Equivalent and inequivalent canonical structures of higher order theories of gravity

Abstract

Canonical formulation of higher order theory of gravity can only be accomplished associating additional degrees of freedom, which are extrinsic curvature tensor. Consequently, to match Cauchy data with the boundary data, terms in addition to the three-space metric, must also be fixed at the boundary. While, in all the three, viz. Ostrogradski's, Dirac's and Horowitz' formalisms, extrinsic curvature tensor is kept fixed at the boundary, a modified Horowitz' formalism fixes Ricci scalar, instead. It has been taken as granted that the Hamiltonian structure corresponding to all the formalisms with different end-point data are either the same or are canonically equivalent.

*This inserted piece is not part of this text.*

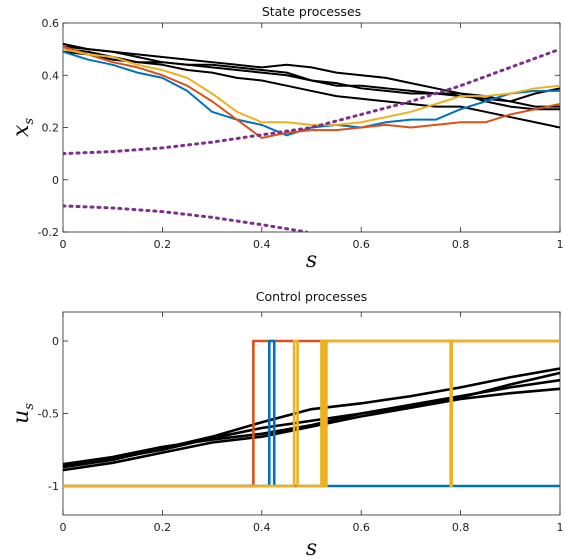 The image size is (565, 560). I want to click on y-tick-label: -0.5, so click(48, 414).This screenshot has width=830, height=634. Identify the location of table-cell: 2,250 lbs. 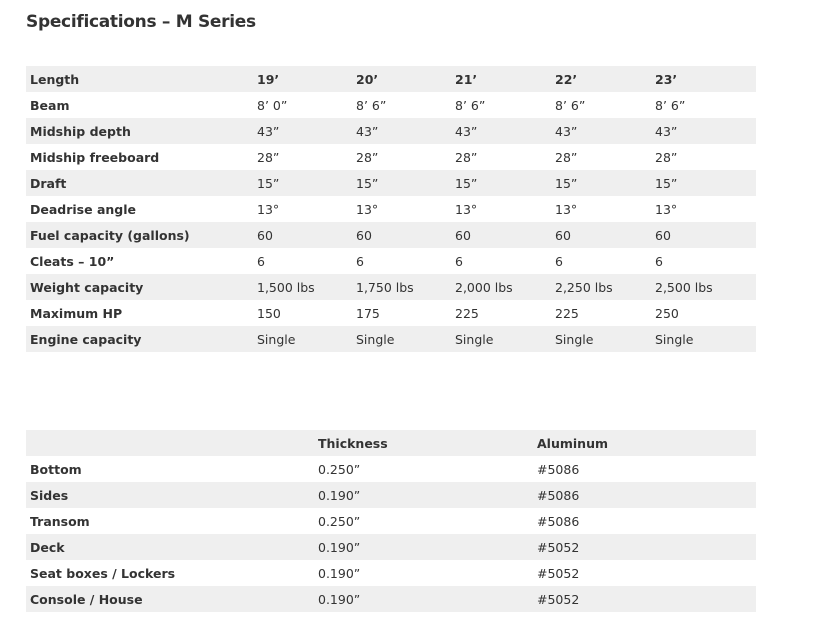
(584, 287).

In the present study, we show that indeed it is true, but only for a class of higher order theory. However, for more general higher order theories, e.g. dilatonic coupled Gauss-Bonnet gravity in the presence of curvature squared term, the Hamiltonian obtained following modified Horowitz' formalism is found to be different from the others, and is not related under canonical transformation. Further, it has also been demonstrated that although all the formalisms produce viable quantum description, the dynamics is different and not canonically related to modified Horowitz' formalism. Therefore it is not possible to choose the correct formalism which leads to degeneracy in Hamiltonian.